### EXERCISE DIRECTIONS
Copy out verbatim the stretch of entries from the line containing "in figure 1C" through the line containing "point(178,853)", with both of those lines included.

### SOURCE DATA
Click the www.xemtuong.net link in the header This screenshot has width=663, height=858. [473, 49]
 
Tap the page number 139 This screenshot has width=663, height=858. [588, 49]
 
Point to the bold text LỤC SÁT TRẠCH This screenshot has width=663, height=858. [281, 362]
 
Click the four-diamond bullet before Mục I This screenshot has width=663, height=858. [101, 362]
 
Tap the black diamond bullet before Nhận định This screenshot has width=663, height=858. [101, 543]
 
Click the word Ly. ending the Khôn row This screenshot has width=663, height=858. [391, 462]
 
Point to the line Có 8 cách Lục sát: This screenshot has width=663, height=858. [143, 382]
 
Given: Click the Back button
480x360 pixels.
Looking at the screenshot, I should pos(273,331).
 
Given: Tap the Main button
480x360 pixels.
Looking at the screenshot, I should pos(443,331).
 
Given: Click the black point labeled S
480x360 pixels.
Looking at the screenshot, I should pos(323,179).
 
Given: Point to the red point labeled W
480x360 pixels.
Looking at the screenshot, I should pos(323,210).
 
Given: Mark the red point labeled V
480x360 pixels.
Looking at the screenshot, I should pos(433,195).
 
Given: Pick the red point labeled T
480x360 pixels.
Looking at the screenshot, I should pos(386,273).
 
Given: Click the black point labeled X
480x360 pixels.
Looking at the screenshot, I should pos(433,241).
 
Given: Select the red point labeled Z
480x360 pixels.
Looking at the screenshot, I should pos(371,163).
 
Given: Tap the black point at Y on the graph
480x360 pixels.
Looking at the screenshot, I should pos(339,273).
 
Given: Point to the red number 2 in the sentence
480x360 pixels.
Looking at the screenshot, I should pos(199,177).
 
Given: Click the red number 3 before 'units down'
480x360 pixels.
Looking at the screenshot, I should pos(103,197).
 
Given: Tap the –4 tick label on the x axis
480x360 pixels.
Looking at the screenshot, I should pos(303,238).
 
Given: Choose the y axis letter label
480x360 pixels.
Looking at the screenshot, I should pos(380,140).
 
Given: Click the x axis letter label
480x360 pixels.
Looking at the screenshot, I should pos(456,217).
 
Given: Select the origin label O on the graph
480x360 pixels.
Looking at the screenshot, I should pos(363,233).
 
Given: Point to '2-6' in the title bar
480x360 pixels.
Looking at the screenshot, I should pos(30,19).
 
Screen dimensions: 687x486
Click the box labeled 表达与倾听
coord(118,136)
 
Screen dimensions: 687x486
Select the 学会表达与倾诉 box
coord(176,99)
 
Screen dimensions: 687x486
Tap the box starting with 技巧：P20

---

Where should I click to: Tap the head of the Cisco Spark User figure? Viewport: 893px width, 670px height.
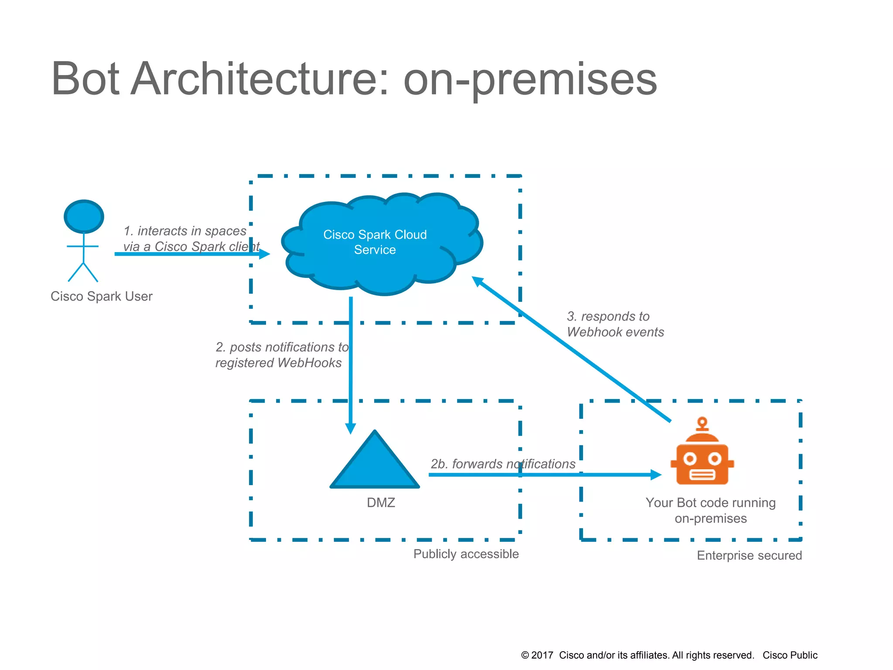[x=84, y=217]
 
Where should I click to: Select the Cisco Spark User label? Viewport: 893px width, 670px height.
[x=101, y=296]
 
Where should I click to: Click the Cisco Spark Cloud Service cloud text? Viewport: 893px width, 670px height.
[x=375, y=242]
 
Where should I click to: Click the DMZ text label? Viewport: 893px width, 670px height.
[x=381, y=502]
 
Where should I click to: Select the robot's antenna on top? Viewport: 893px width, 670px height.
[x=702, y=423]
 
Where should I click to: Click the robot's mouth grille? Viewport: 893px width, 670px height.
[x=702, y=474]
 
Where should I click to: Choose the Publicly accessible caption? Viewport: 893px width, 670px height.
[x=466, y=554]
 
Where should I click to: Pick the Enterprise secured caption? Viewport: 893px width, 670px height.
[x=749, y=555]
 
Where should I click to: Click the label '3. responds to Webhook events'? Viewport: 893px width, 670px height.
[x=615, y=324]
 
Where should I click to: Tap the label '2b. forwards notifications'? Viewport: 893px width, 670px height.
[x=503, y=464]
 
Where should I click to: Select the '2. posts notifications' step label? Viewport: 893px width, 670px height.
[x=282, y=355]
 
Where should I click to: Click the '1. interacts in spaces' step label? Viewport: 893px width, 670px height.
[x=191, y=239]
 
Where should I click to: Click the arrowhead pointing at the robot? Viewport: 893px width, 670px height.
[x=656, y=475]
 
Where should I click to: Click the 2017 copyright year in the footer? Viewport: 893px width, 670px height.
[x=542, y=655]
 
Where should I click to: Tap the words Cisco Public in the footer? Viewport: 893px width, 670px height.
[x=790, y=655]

* * *

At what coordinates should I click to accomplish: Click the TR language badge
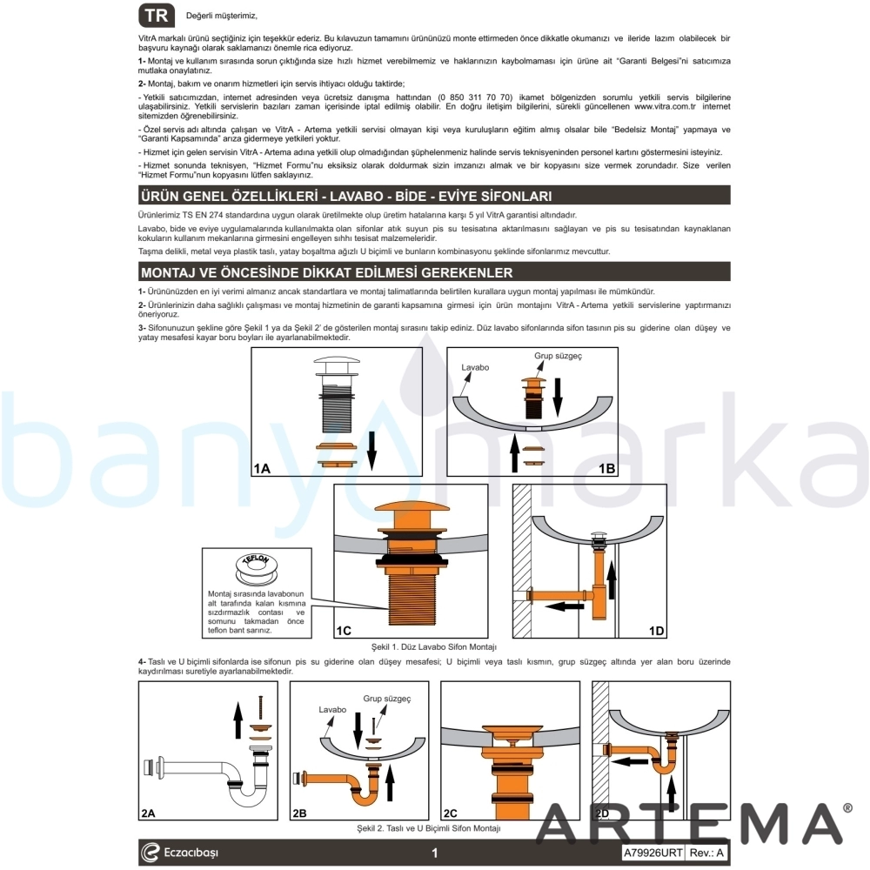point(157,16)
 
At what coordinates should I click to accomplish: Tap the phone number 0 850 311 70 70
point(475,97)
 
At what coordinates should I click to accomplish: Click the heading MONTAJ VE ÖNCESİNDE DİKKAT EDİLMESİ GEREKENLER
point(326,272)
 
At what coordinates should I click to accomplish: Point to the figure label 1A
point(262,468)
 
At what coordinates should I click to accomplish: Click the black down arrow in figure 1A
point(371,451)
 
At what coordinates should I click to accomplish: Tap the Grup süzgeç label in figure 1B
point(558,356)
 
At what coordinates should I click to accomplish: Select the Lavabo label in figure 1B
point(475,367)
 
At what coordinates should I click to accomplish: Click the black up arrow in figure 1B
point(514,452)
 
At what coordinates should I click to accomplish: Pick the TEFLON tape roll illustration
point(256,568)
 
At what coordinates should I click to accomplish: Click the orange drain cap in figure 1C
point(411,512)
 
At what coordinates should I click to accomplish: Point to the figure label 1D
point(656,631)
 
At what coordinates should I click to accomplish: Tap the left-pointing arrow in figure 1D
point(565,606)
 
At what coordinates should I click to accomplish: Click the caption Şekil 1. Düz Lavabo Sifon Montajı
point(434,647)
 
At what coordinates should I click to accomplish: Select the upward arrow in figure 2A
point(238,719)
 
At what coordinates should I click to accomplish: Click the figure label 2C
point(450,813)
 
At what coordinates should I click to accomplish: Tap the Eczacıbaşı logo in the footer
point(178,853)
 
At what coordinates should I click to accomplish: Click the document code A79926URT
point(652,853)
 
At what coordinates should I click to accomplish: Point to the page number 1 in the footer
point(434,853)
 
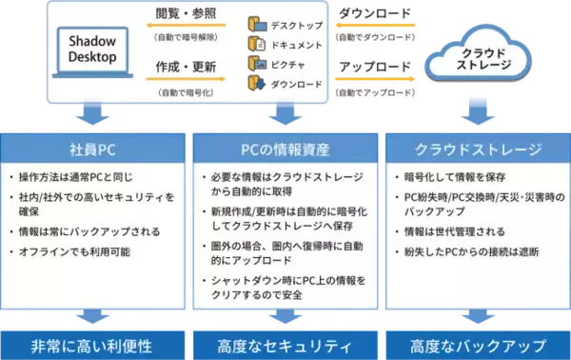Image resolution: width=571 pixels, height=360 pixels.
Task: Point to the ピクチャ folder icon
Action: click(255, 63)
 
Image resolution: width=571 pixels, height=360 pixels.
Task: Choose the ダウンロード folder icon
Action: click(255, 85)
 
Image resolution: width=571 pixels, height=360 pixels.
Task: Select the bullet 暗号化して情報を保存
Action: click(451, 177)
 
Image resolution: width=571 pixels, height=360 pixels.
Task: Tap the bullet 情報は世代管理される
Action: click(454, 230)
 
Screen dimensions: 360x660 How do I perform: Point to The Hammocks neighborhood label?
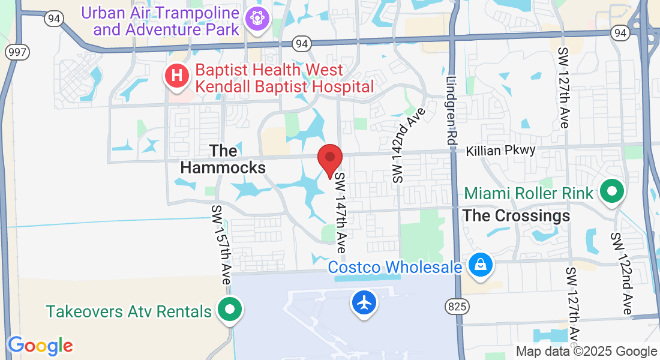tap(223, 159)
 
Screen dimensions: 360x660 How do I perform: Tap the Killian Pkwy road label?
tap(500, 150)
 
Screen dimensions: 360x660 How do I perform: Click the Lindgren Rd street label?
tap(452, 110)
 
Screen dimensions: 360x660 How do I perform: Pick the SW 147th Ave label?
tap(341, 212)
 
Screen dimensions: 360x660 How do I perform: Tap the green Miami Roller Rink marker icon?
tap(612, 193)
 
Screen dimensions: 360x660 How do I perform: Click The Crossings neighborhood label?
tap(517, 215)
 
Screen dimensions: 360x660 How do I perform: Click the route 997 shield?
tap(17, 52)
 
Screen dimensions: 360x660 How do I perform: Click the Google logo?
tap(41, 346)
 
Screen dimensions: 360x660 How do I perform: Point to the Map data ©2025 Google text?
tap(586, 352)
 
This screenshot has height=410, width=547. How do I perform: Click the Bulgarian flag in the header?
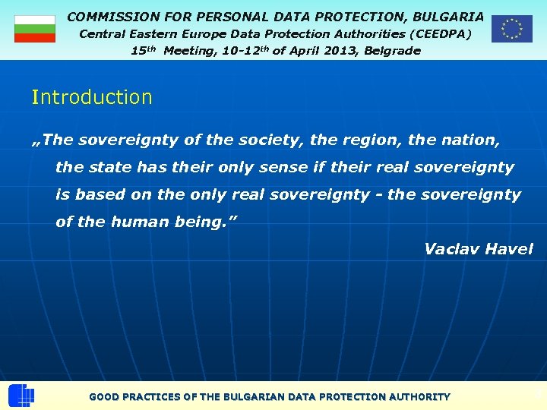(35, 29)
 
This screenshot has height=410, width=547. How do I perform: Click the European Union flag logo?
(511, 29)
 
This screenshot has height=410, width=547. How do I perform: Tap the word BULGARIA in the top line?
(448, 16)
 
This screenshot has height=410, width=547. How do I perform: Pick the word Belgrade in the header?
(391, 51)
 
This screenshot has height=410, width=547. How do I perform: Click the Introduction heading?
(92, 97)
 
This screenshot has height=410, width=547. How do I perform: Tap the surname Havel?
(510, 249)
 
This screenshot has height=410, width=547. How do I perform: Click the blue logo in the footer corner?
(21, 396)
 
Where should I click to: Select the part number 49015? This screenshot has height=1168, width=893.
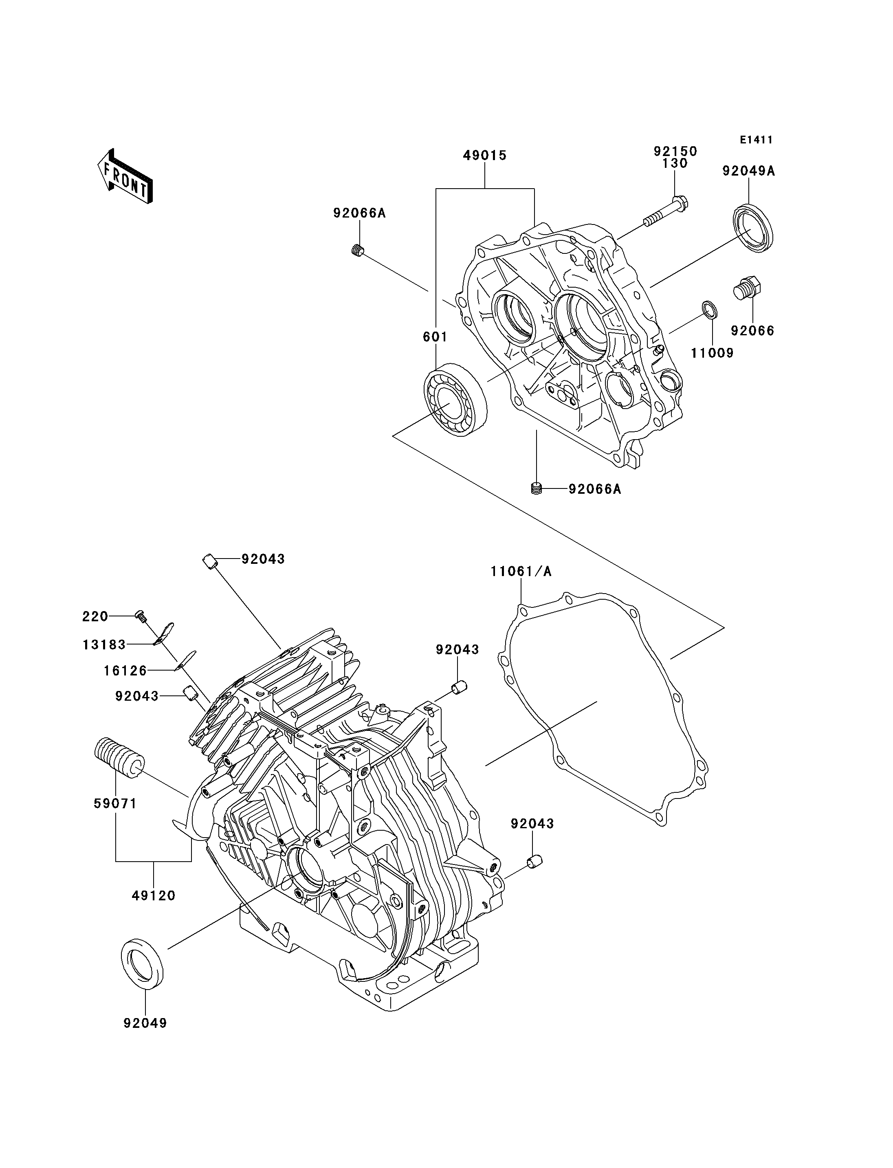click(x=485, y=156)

### OUTPUT OF THE EXERCISE
At what coordinates should I click to accomplish: Click the orange drain cap in figure 1C
point(411,512)
 
At what coordinates should I click to accomplish: Point to the figure label 1D
point(656,631)
 
At what coordinates should I click to accomplish: Tap the left-pointing arrow in figure 1D
point(565,606)
 
At what coordinates should I click to accomplish: Click the caption Şekil 1. Düz Lavabo Sifon Montajı
point(434,647)
 
At what coordinates should I click to accomplish: Select the upward arrow in figure 2A
point(238,719)
 
At what coordinates should I click to accomplish: Click the figure label 2C
point(450,813)
 
At what coordinates should I click to accomplish: Tap the Eczacıbaşı logo in the footer
point(178,853)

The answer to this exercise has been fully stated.